FDA approves EPZICOM
A new HIV medication combining two antiretrovirals in one tablet dosed once a day
Research Triangle Park, NC – August 2, 2004 - EPZICOMTM, a new product combining two HIV medicines into one tablet dosed once a day (QD) with no food or fluid requirements, was cleared for prescription use today by the U.S. Food and Drug Administration (FDA). EPZICOM combines two widely-used nucleoside reverse transcriptase inhibitors (NRTIs), EPIVIR(R) (lamivudine, 3TC) and ZIAGEN(R) (abacavir sulfate, ABC) for use in combination with other antiretroviral drugs. The brand name, EPZICOM, is an acronym for EPIVIR and ZIAGEN in COMbination. EPZICOM Tablets are recommended for use in combination with antiretroviral drugs from different pharmacological classes and not with other nucleoside/nucleotide reverse transcriptase inhibitors.

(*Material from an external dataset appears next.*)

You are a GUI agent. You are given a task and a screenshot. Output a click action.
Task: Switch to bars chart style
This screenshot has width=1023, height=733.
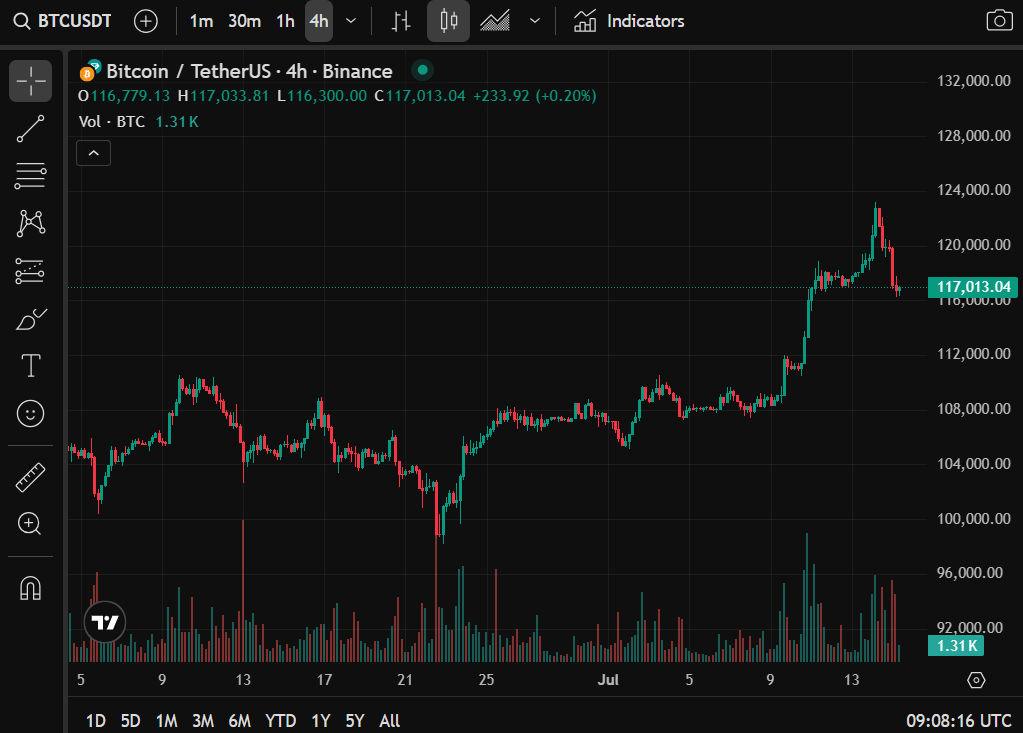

GlaxoSmithKline (GSK), manufacturer of EPZICOM, announced today that it is initiating a voucher program for EPZICOM that will provide a 60 day supply of EPZICOM directly to patients at no cost. These vouchers will be available in limited supply through participating healthcare providers for a limited time. Vouchers can be used to initiate antiretroviral therapy for therapy-naïve patients or for therapy-experienced patients who require a change in regimen.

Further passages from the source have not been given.